Step 1: Upload and Combine Your Spotify Streaming History Data
Spotify allows you to download your entire streaming history as multiple JSON files, often split by year or date ranges. To analyze your listening habits comprehensively, the first step is to combine these separate JSON files into a single dataset.

Assuming you have uploaded your exported Spotify streaming history files to your working environment (e.g., Google Colab or your local machine), you can load and merge them using Python’s built-in json module.

Here’s a straightforward approach:

In [None]:
import os
import json
from glob import glob
# Path to your folder with streaming history
folder_path = '/content/drive/MyDrive/Spotify Extended Streaming History'


# Use glob to find all .json files in the folder
json_files = sorted(glob(os.path.join(folder_path, '*.json')))


# Display found files (optional)
print(f"Found {len(json_files)} JSON files.")
# Create a list to store all streaming history records
combined_data = []


for file_path in json_files:
   with open(file_path, 'r', encoding='utf-8') as f:
       data = json.load(f)
       combined_data.extend(data)


print(f"Total records combined: {len(combined_data)}")

After merging all your individual Spotify streaming history files into one comprehensive dataset, it’s good practice to save this combined data for easy access and reproducibility in future analyses.

You can do this simply by writing the combined list back to a JSON file, as shown below:

In [None]:
# Path to save the combined file
output_path = '/content/drive/MyDrive/Spotify_Extended_Streaming_Combined.json'


# Save combined data
with open(output_path, 'w', encoding='utf-8') as f:
   json.dump(combined_data, f, ensure_ascii=False, indent=2)


print(f"Combined JSON saved to: {output_path}")

Step 2: Load the Combined Data into a DataFrame and Preview
With your combined Spotify streaming history saved, the next step is to load this data into a pandas DataFrame. This will make it easier to analyze and manipulate your listening records using Python’s data tools.

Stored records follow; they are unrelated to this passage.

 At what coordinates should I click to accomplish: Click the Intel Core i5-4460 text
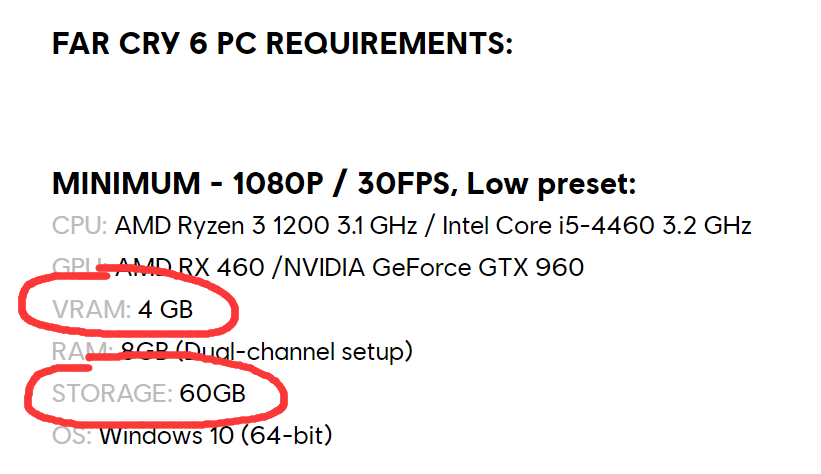pos(548,226)
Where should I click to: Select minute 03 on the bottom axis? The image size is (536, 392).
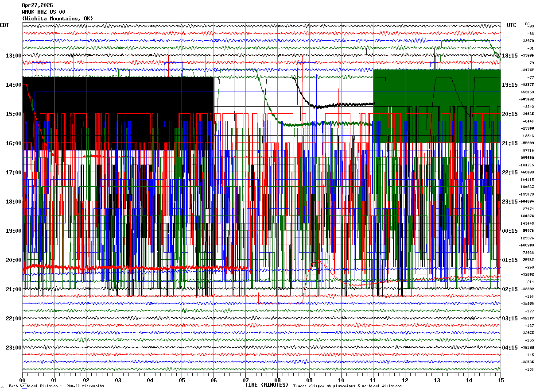(118, 380)
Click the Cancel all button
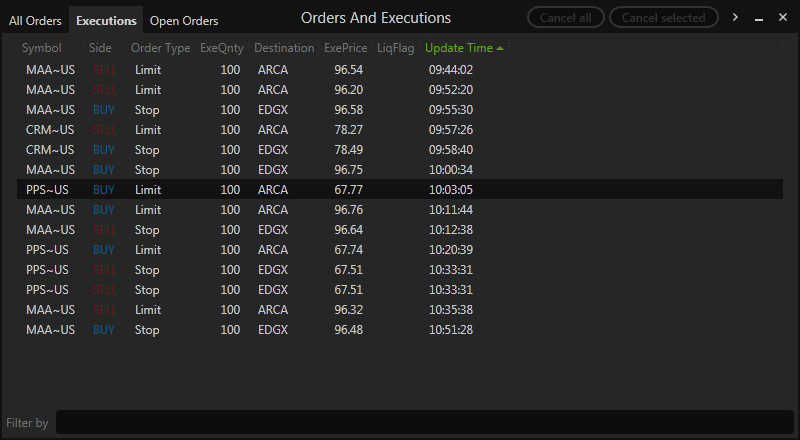This screenshot has width=800, height=440. pos(565,18)
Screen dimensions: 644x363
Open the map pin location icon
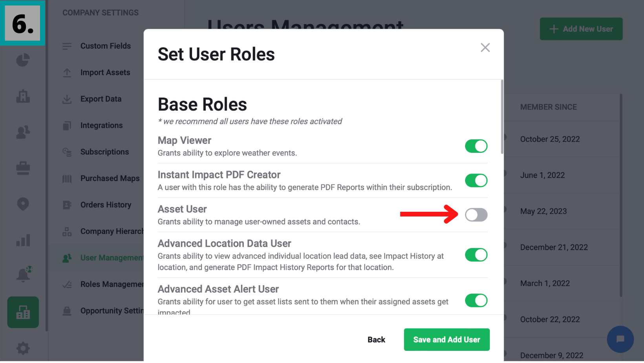23,204
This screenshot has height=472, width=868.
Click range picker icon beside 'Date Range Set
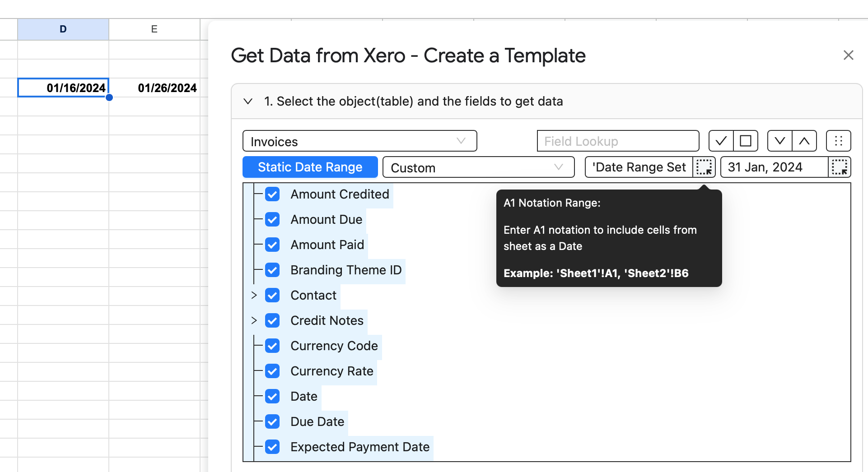click(704, 167)
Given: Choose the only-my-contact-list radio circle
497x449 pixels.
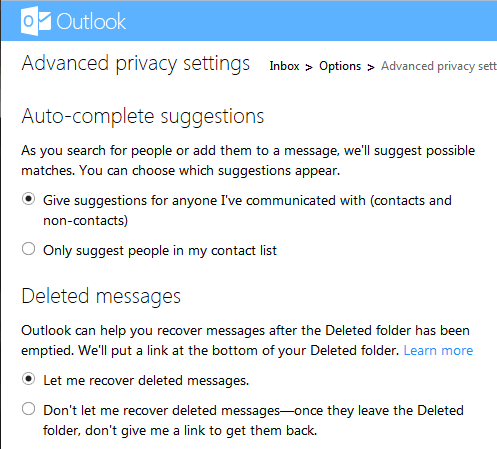Looking at the screenshot, I should tap(29, 249).
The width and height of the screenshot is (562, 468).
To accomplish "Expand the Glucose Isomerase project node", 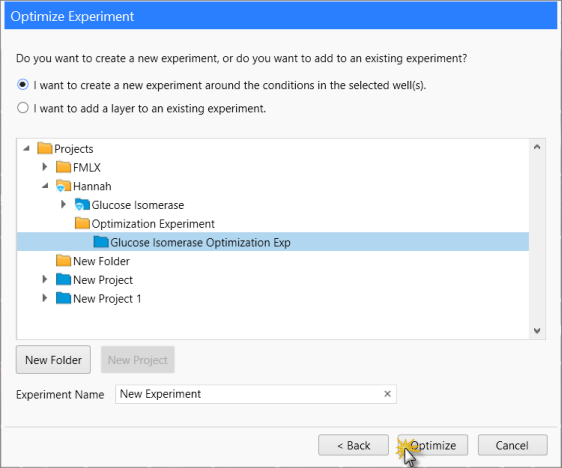I will point(63,204).
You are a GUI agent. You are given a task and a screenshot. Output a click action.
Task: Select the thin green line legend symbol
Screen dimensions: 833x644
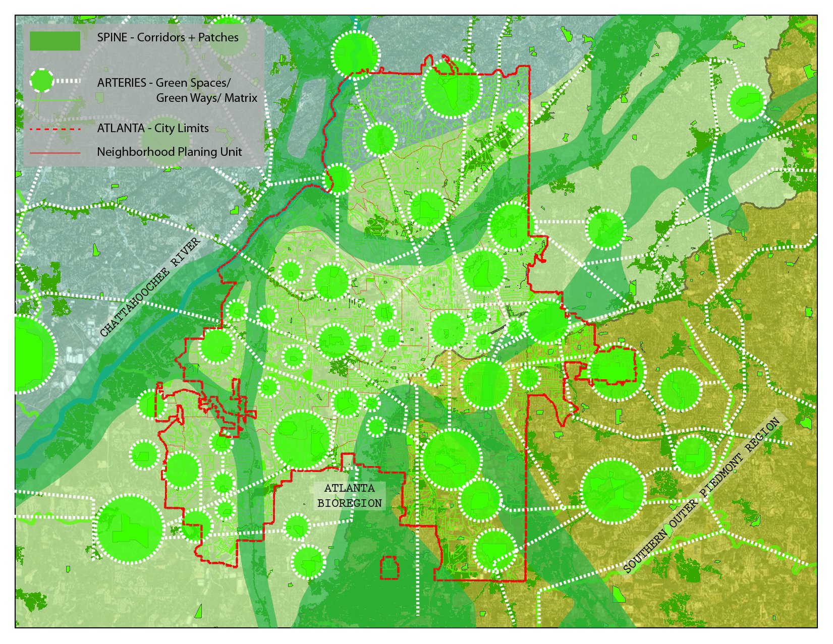(55, 100)
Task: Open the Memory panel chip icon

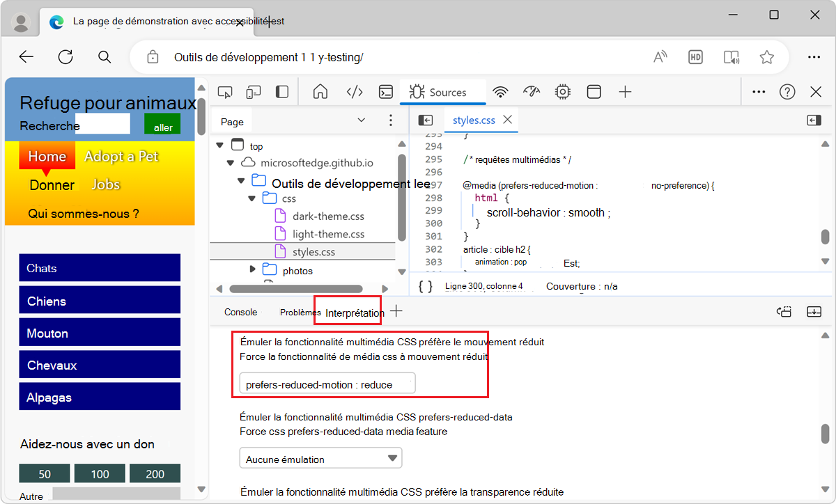Action: pyautogui.click(x=562, y=91)
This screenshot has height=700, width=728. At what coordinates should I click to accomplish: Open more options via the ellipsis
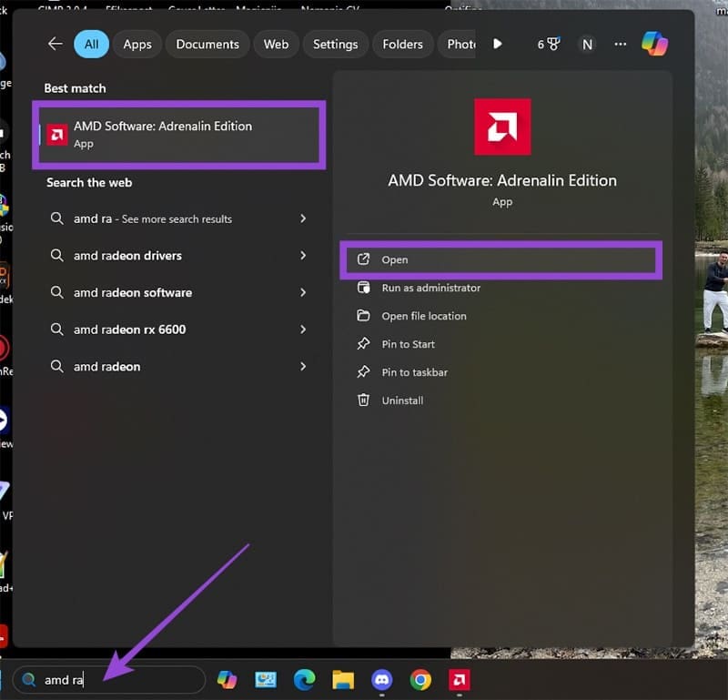[620, 44]
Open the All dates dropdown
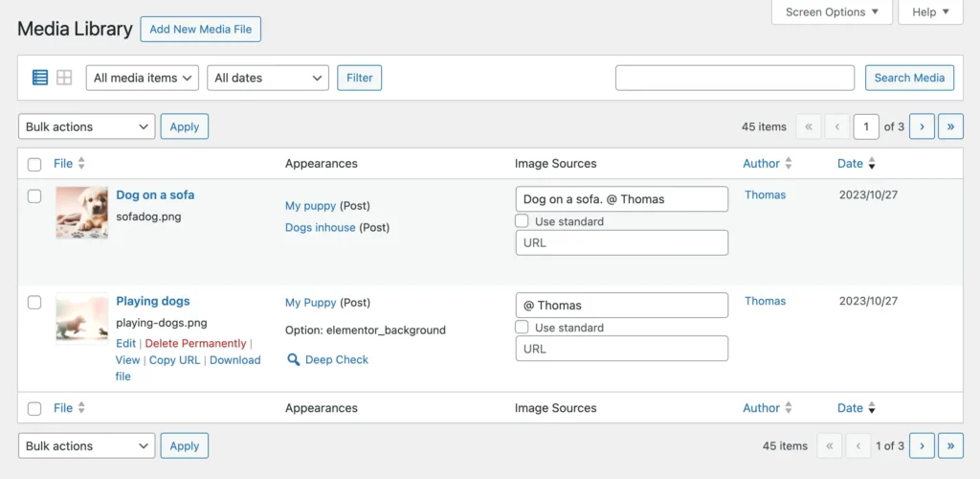980x479 pixels. point(268,78)
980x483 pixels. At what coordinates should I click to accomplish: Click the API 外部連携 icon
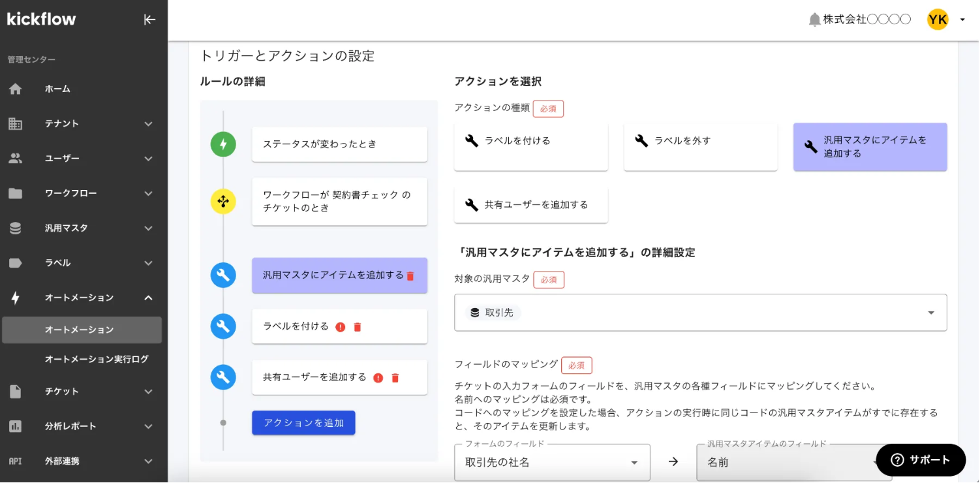coord(15,461)
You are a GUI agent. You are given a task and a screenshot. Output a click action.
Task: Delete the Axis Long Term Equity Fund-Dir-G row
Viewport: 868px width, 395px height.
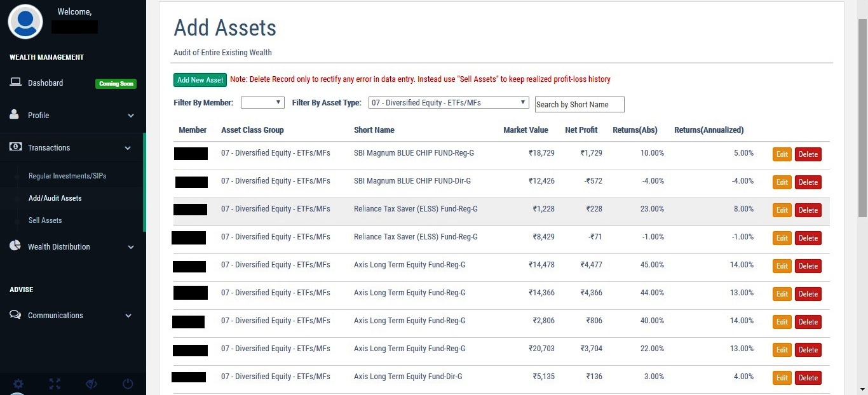click(x=808, y=378)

Here’s how you can convert your combined JSON data into a DataFrame and take an initial look at the first few rows:

In [None]:
import pandas as pd


# Convert to DataFrame for further analysis
df = pd.DataFrame(combined_data)
df.head()

Step 3: Convert Timestamps and Extract Time Features
To perform time-based analysis on your Spotify listening history, we first need to convert the timestamp strings into datetime objects. Then, we can extract useful components like year, month, day, weekday, and hour. These new columns will help us explore listening trends across different time periods. For example, which hours or days you listen the most.

Here’s how to do it with pandas:

In [None]:
df['ts'] = pd.to_datetime(df['ts'])
df['year'] = df['ts'].dt.year
df['month'] = df['ts'].dt.month
df['day'] = df['ts'].dt.day
df['weekday'] = df['ts'].dt.day_name()  # e.g. Monday
df['hour'] = df['ts'].dt.hour          # to analyze listening by hour
df[['ts', 'year', 'month', 'day', 'weekday', 'hour']].head()

Step 4: Checking Basic Listening Statistics
After adding the time features, it’s a good idea to start with some basic statistics to understand your overall listening habits over the years.

We begin by calculating the total listening time (in milliseconds) per year and convert it into hours for easier interpretation:

In [None]:
df_filtered = df[df['year'] >= 2021]
ms_played_by_year_filtered = ms_played_by_year[ms_played_by_year['year'] >= 2021]
ms_played_by_year_filtered


ms_played_by_year_filtered = ms_played_by_year[ms_played_by_year['year'] >= 2021].copy()
ms_played_by_year_filtered['hours_played'] = ms_played_by_year_filtered['hours_played'].round(2)
ms_played_by_year_filtered

Exploring Monthly Listening Patterns with a Pivot Table
To dig deeper into your listening habits, let’s create a pivot table that shows total listening hours broken down by year and month. This will help visualize seasonal trends or identify months with particularly high or low listening activity.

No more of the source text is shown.